* **The task**
Copy out the full data exactly as given; pictures should not be included.

* **Pixel coordinate grounding data**
· · ·
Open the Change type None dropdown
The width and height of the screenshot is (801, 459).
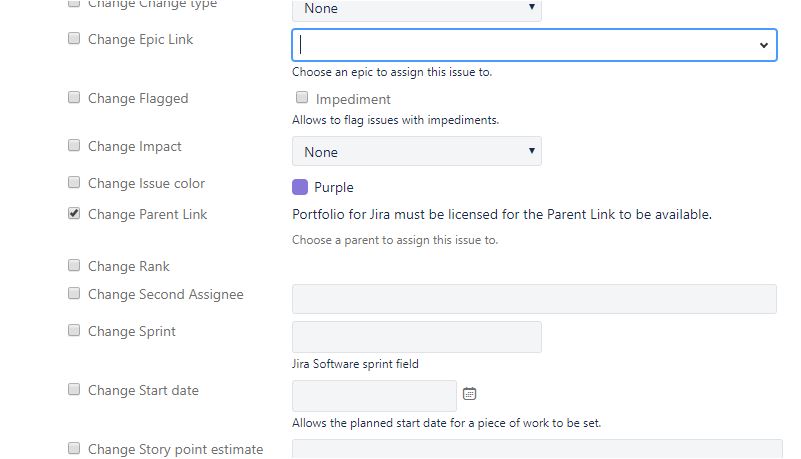pos(417,9)
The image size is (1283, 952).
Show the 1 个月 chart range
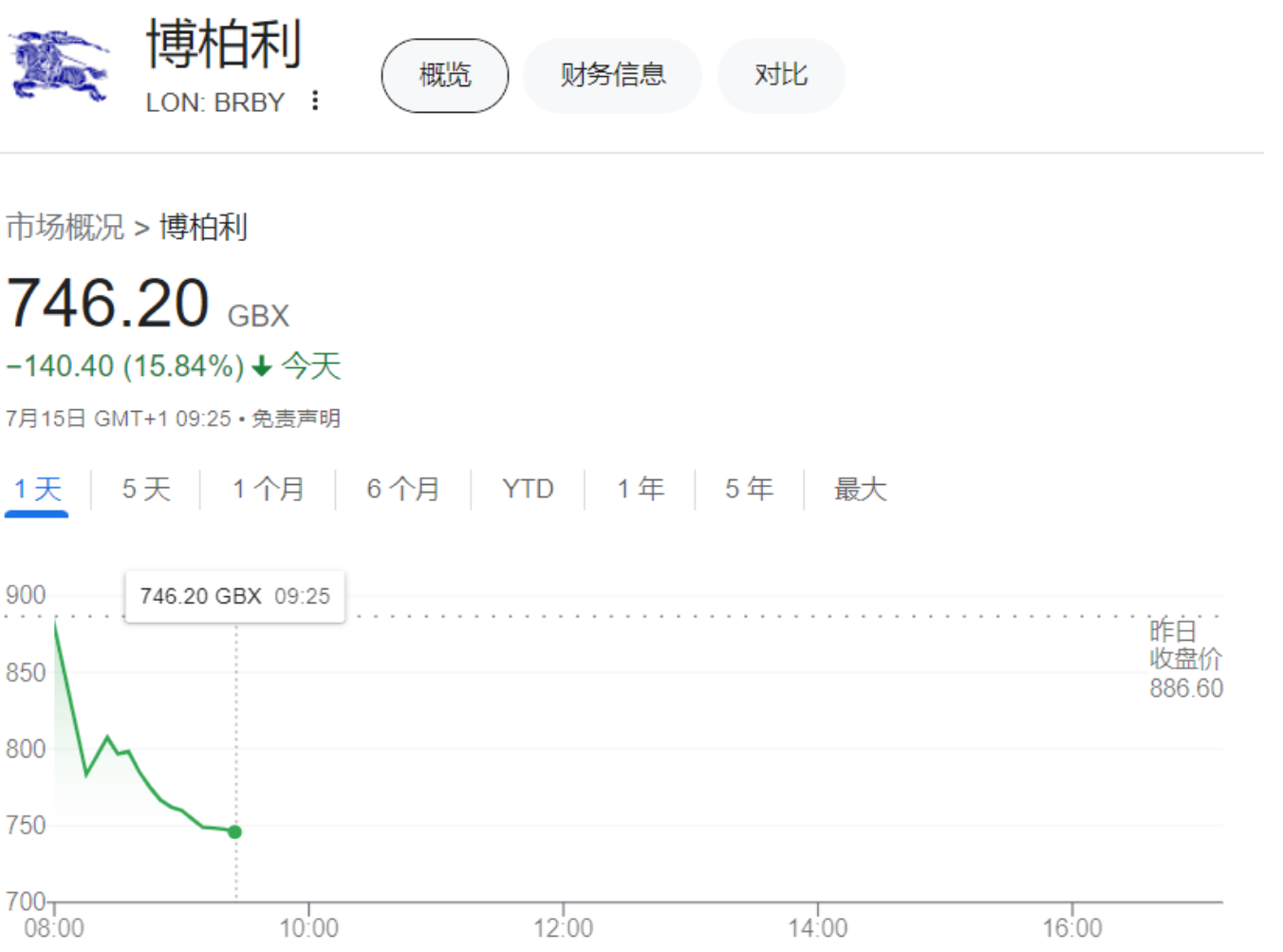click(x=268, y=489)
· · ·
* **Answer to this exercise**
Open the Change type None dropdown
The width and height of the screenshot is (801, 459).
pos(417,9)
The image size is (1283, 952).
Show the 1 个月 chart range
click(x=268, y=489)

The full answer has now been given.